UK - The £4.46bn (€5.2bn) Transport for London (TfL) pension fund has hired three global equity managers for mandates totalling £800m.

Following guidance from consultant Mercer, the public pension scheme appointed JO Hambro, IronBridge and THS Partners as part of its bid to repair some of the damage done during the market downturn.

IronBridge and THS will receive £300m each while JO Hambro has been awarded £100m. The fund said JO Hambro would receive a further £100m "once their assets under management had increased to a higher level".

The transport scheme already has overseas equity holdings including allocations to the Japan, the Pacific Basin, Europe and North America. However, until now there have been no specific global equity mandates.

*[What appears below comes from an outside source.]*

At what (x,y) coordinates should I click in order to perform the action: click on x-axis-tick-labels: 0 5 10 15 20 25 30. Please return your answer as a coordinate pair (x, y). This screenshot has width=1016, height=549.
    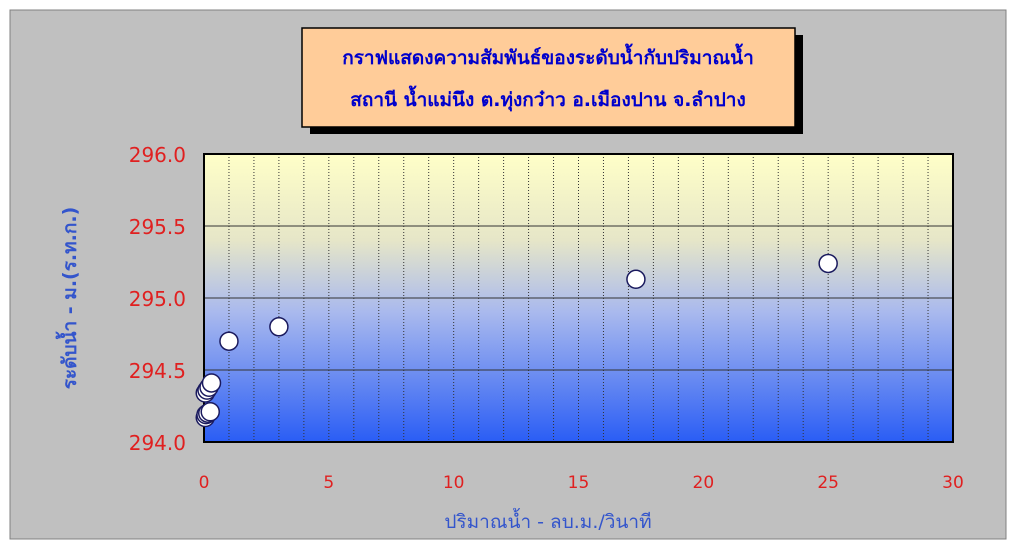
    Looking at the image, I should click on (582, 483).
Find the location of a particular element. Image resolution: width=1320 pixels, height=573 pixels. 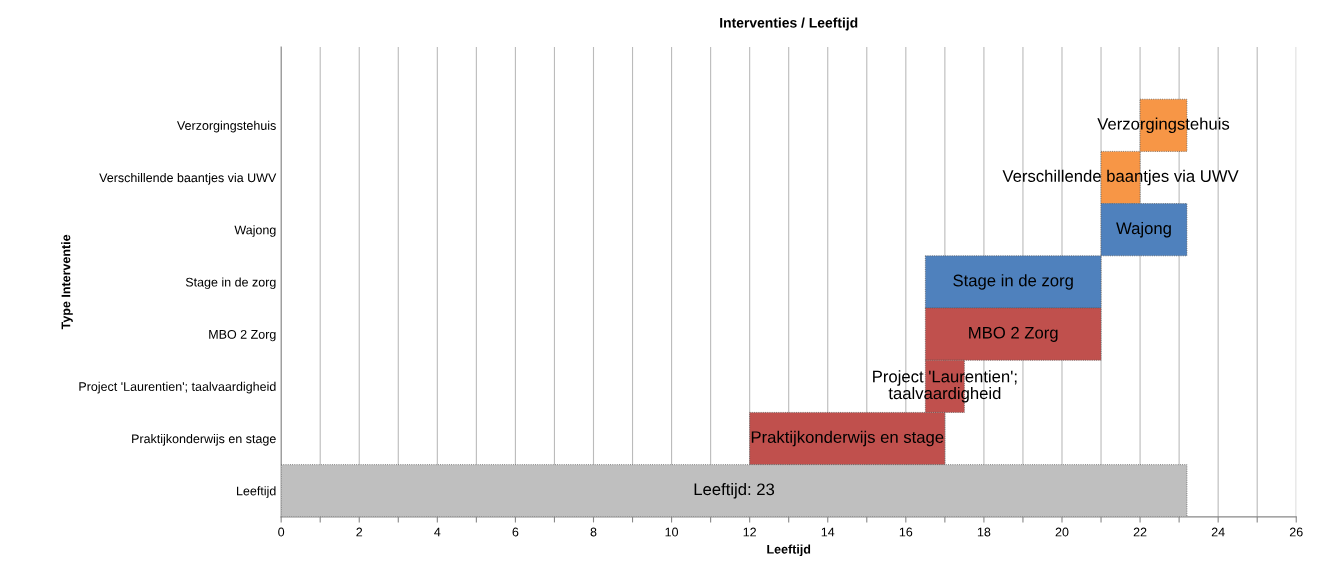

y-tick-label: Leeftijd is located at coordinates (256, 492).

The TfL trustees expect the "widely differing styles" offered by the three new global equity managers to bring diversification to the portfolio. IronBridge is a boutique value manager based in Illinois that employs a quantitative screening process, while JO Hambro in London favours qualitative stock research and claims to be neither a growth nor value manager. THS Partners, also based in London, describes its process as bottom up and non-benchmarked.

TfL used Legal & General Investment Management to oversee the transition to the new asset allocation.

Up to September 2009, TfL returned 13.1% against a benchmark of 13.6%, partly attributing the underperformance to negative returns from a bond mandate run by Goldman Sachs.

The fund was unavailable for comment at time of going to press.